## THE TASK
When you reproduce the listing below, keep every entry exactly as written.

━━━━━━━━━━━━━━━━

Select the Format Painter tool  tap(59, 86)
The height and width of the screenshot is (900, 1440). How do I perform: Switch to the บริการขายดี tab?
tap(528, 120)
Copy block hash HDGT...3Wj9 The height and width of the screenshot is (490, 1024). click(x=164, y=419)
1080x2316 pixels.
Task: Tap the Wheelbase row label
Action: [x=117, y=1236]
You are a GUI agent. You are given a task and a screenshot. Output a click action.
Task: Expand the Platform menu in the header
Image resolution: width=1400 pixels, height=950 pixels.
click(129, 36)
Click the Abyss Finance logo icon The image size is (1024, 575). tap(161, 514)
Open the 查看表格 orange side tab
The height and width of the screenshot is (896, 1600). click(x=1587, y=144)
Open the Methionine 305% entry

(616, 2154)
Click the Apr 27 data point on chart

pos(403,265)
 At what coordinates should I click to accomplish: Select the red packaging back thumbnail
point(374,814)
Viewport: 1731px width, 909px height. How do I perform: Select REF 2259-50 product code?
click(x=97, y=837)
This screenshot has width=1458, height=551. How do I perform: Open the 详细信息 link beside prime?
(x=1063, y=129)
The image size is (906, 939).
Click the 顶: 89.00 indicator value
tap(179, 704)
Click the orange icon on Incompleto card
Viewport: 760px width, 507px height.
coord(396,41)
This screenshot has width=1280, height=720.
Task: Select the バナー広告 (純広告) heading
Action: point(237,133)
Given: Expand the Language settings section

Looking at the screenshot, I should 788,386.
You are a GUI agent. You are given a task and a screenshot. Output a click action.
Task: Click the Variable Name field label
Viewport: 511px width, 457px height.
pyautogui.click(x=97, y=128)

━━━━━━━━━━━━━━━━

## RESULT BELOW
Select the Format Painter tool  tap(59, 86)
The height and width of the screenshot is (900, 1440). How do I perform: Switch to the บริการขายดี tab?
tap(528, 120)
Copy block hash HDGT...3Wj9 The height and width of the screenshot is (490, 1024). click(x=164, y=419)
1080x2316 pixels.
Task: Tap the Wheelbase row label
Action: [x=117, y=1236]
You are a GUI agent. You are given a task and a screenshot. Output a click action.
Task: Expand the Platform menu in the header
Image resolution: width=1400 pixels, height=950 pixels.
click(129, 36)
Click the Abyss Finance logo icon The image size is (1024, 575). tap(161, 514)
Open the 查看表格 orange side tab
The height and width of the screenshot is (896, 1600). click(x=1587, y=144)
Open the Methionine 305% entry

(616, 2154)
Click the Apr 27 data point on chart

pos(403,265)
 At what coordinates should I click to accomplish: Select the red packaging back thumbnail
point(374,814)
Viewport: 1731px width, 909px height. How do I perform: Select REF 2259-50 product code?
click(x=97, y=837)
This screenshot has width=1458, height=551. How do I perform: Open the 详细信息 link beside prime?
(x=1063, y=129)
The image size is (906, 939).
Click the 顶: 89.00 indicator value
tap(179, 704)
Click the orange icon on Incompleto card
Viewport: 760px width, 507px height.
coord(396,41)
This screenshot has width=1280, height=720.
Task: Select the バナー広告 (純広告) heading
Action: point(237,133)
Given: Expand the Language settings section

Looking at the screenshot, I should 788,386.
You are a GUI agent. You are given a task and a screenshot. Output a click action.
Task: Click the Variable Name field label
Viewport: 511px width, 457px height.
pyautogui.click(x=97, y=128)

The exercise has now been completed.